Selected text.
* * *

Eventually, he quit the series in 1969 after a salary dispute when the new star, Peter Graves, was given a contract that paid him more than Landau, whose own contract stated he would have parity with any other actor on the show who made more than he did. The producers refused to budge and he and Bain, who had become the first actress in the history of television to be awarded three consecutive Emmy Awards (1967-69) while on the show, left the series, ostensibly to pursue careers in the movies. The move actually held back their careers, and Mission: Impossible (1966) went on for another four years with other actors.
Landau appeared in support of Sidney Poitier in They Call Me Mister Tibbs! (1970), the less-successful sequel to the Oscar-winning In the Heat of the Night (1967), but it did not generate more work of a similar caliber. He starred in the television movie Welcome Home, Johnny Bristol (1972) on CBS, playing a prisoner of war returning to the United States from Vietnam. The following year, he shot a pilot for NBC for a proposed show, “Savage.” Though it was directed by emerging wunderkind Steven Spielberg, NBC did not pick up the show. Needing work, Landau and Bain moved to England to play the leading roles in the syndicated science-fiction series Space: 1999 (1975).

* * *

Available data.
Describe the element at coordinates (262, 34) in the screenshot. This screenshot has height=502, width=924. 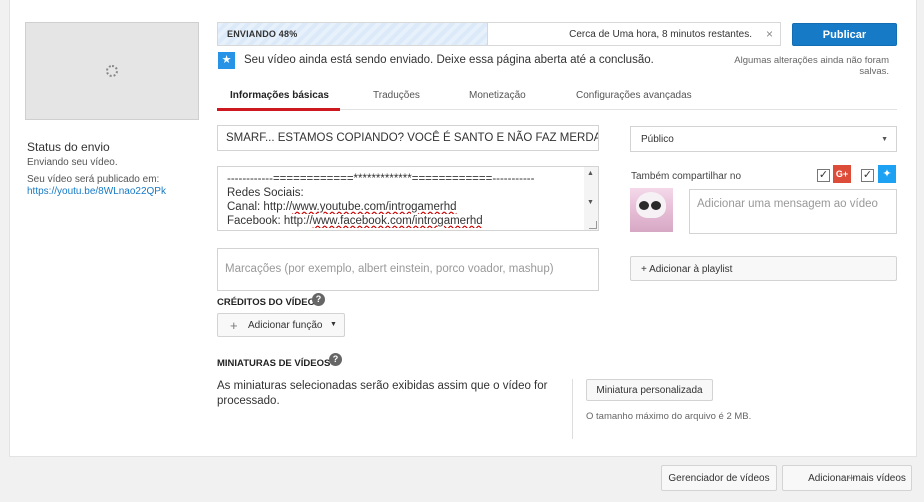
I see `upload-progress-label: ENVIANDO 48%` at that location.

* * *

Problems and tasks.
1. Decide whether each statement below agrees with the text about Landau's career above. Answer yes or no for each, and quote the deciding words of the text exactly.
(a) Bain won three consecutive Emmy Awards while on the show.
(b) NBC picked up the show "Savage."
(c) Landau and Bain moved to England for leading roles in Space: 1999.
2. Print the part of the text about Landau's career above that falls between "Landau appeared in" and "Space: 1999 (1975).", inclusive.

Solved tasks.
1.
(a) Yes: "the first actress in the history of television to be awarded three consecutive Emmy Awards (1967-69) while on the show"
(b) No: "NBC did not pick up the show."
(c) Yes: "Landau and Bain moved to England to play the leading roles in the syndicated science-fiction series Space: 1999 (1975)."

2.
Landau appeared in support of Sidney Poitier in They Call Me Mister Tibbs! (1970), the less-successful sequel to the Oscar-winning In the Heat of the Night (1967), but it did not generate more work of a similar caliber. He starred in the television movie Welcome Home, Johnny Bristol (1972) on CBS, playing a prisoner of war returning to the United States from Vietnam. The following year, he shot a pilot for NBC for a proposed show, “Savage.” Though it was directed by emerging wunderkind Steven Spielberg, NBC did not pick up the show. Needing work, Landau and Bain moved to England to play the leading roles in the syndicated science-fiction series Space: 1999 (1975).